Supplied data -
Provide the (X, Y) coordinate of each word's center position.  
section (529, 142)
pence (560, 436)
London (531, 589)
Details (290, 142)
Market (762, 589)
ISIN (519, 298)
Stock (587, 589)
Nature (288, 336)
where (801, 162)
--
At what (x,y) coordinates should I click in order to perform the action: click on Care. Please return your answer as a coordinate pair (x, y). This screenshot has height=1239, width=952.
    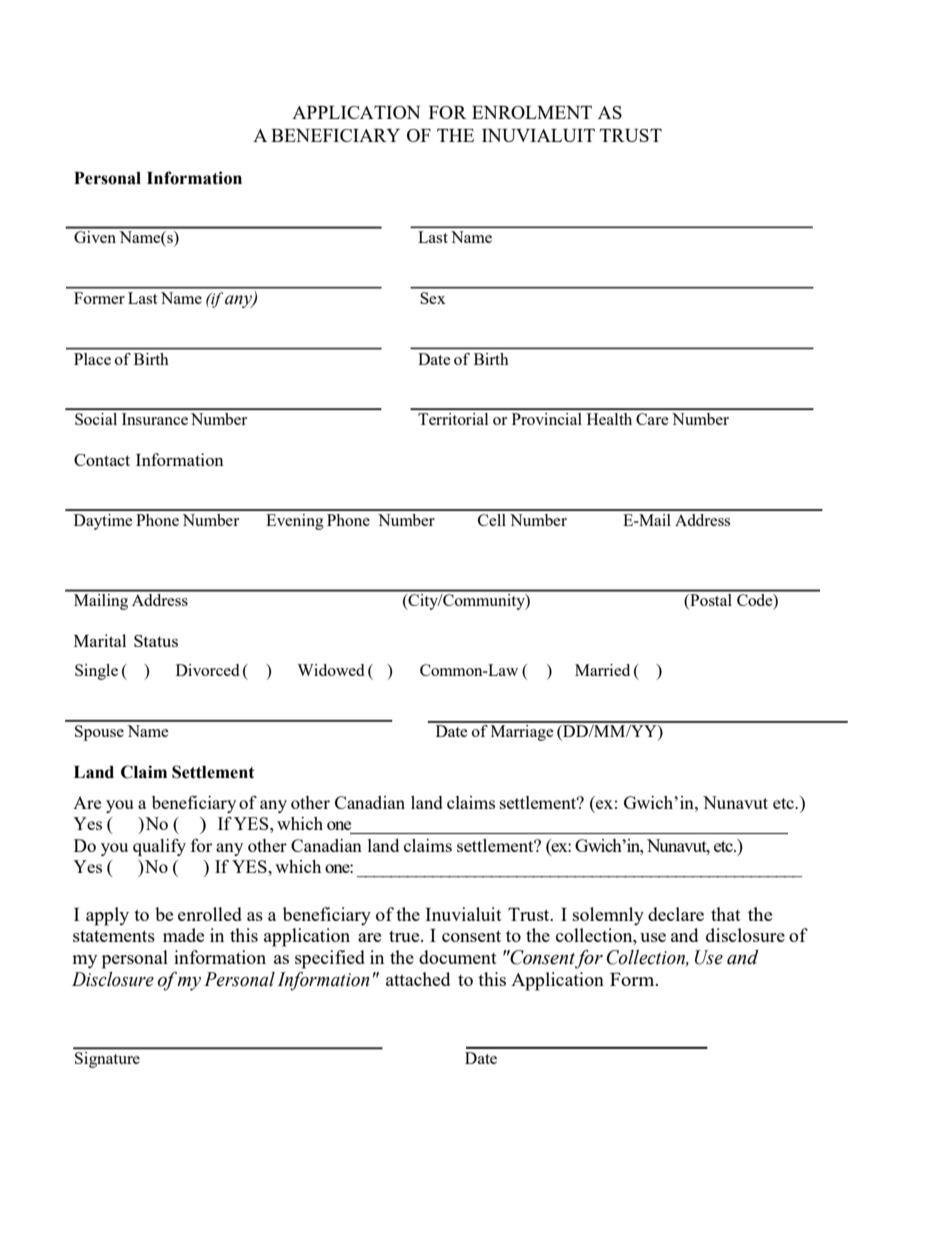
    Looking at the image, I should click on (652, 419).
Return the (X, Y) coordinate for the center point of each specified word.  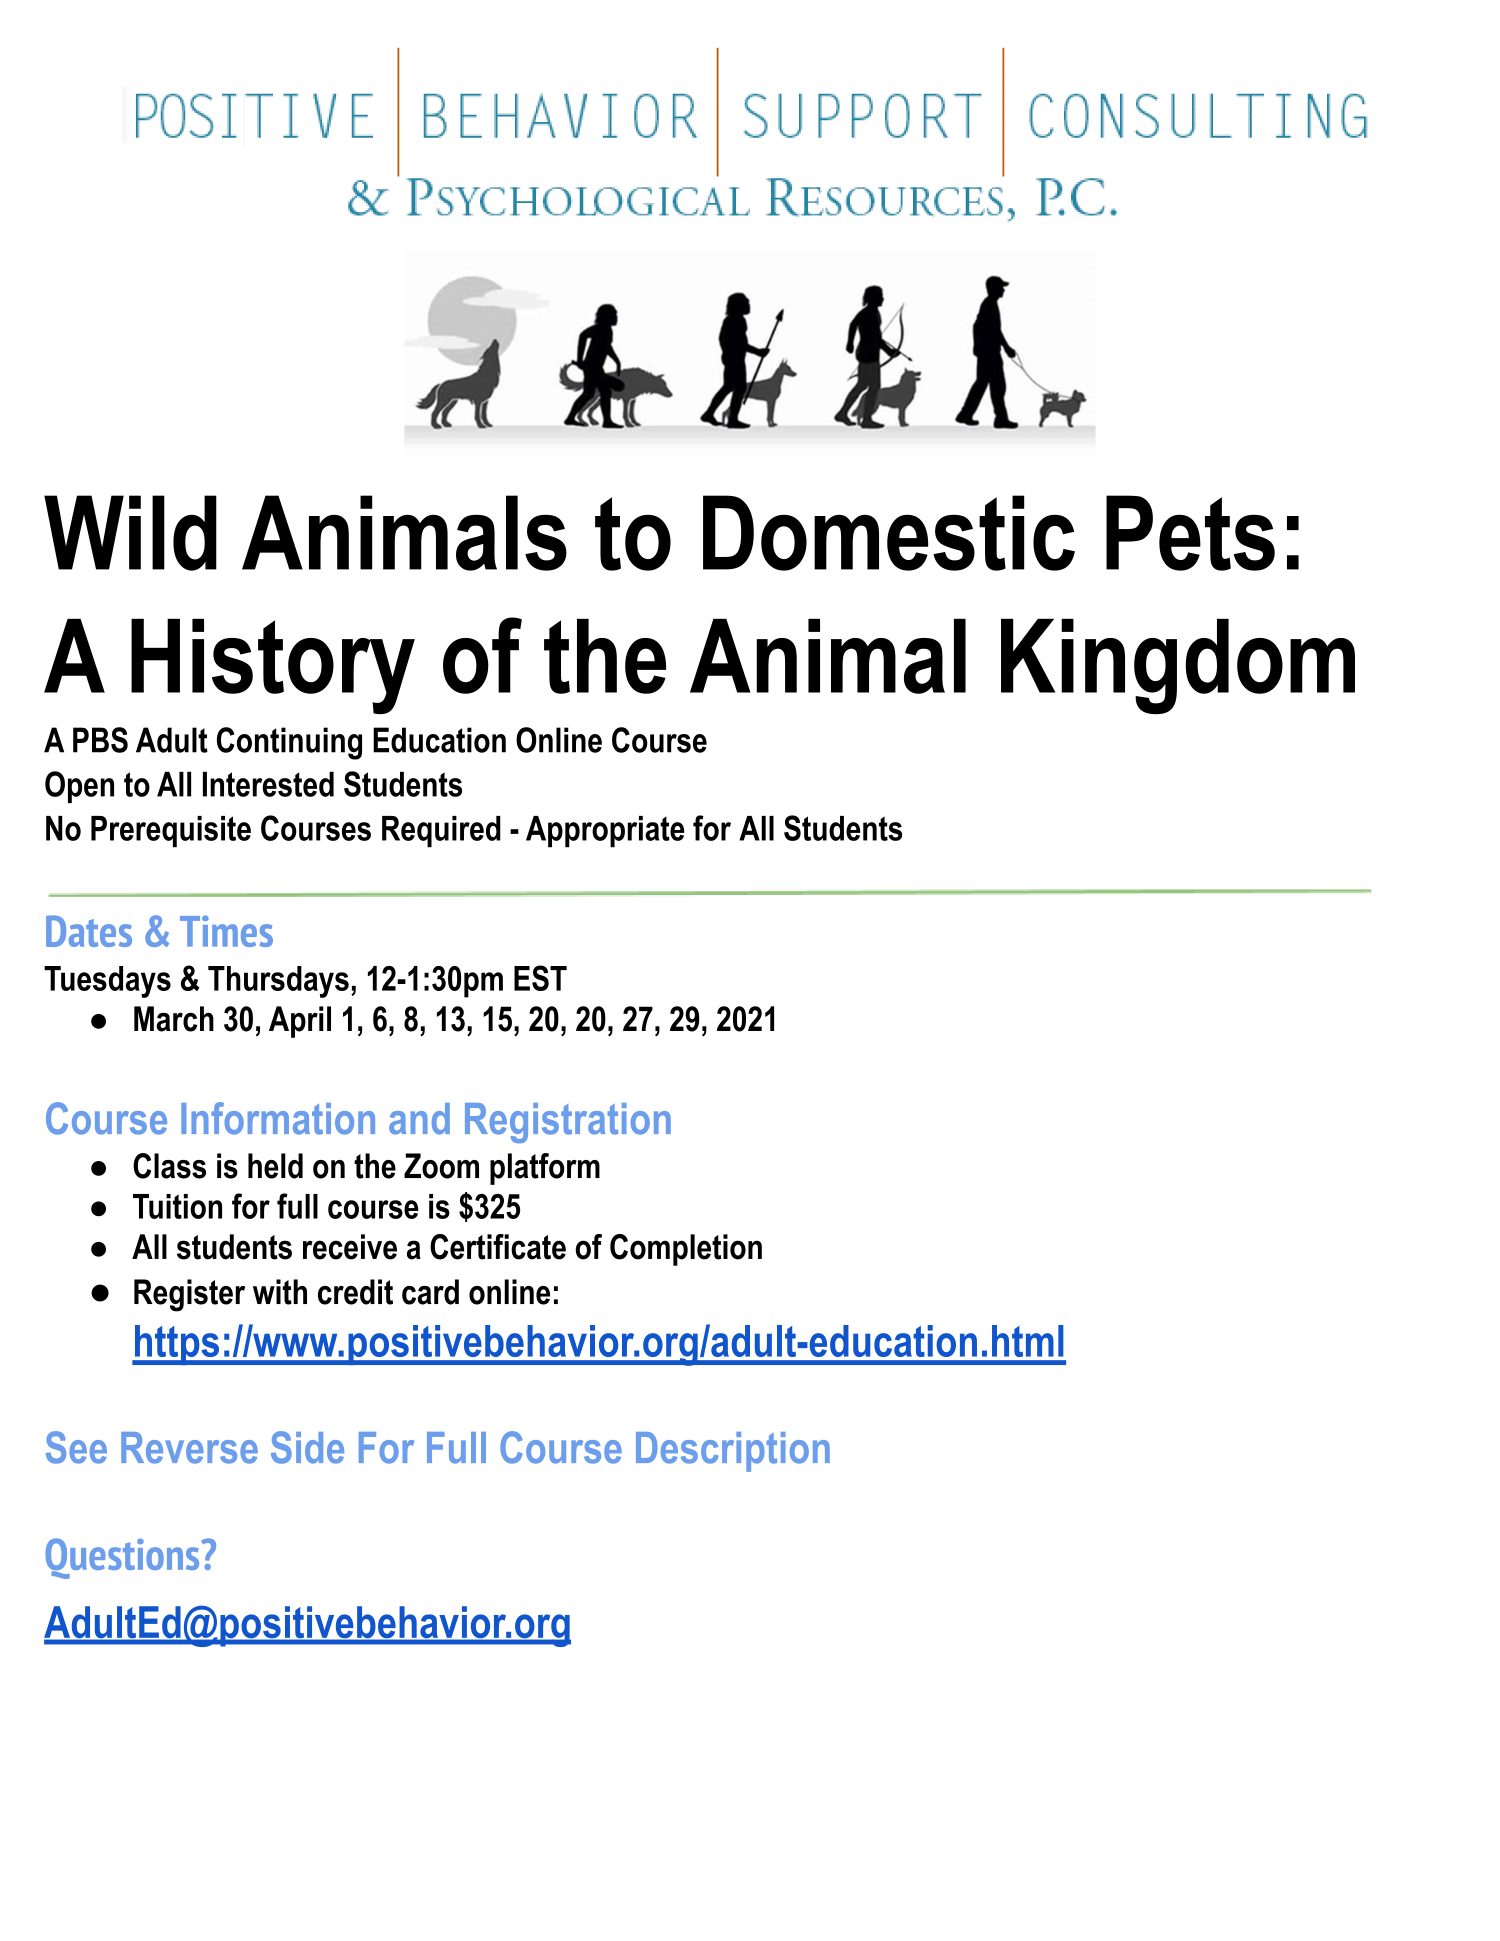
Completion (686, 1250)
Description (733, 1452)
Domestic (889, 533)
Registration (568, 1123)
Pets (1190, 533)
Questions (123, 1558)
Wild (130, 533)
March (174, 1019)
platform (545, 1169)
...
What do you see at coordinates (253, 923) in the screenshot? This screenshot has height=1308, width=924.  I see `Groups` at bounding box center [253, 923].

Task brief -
Can you retype the lines above, from the one containing "Provide the (X, Y)" through the one containing "where (801, 162)", with both of those lines included?

Output for this task -
Provide the (X, Y) coordinate of each word's center position.  
section (529, 142)
pence (560, 436)
London (531, 589)
Details (290, 142)
Market (762, 589)
ISIN (519, 298)
Stock (587, 589)
Nature (288, 336)
where (801, 162)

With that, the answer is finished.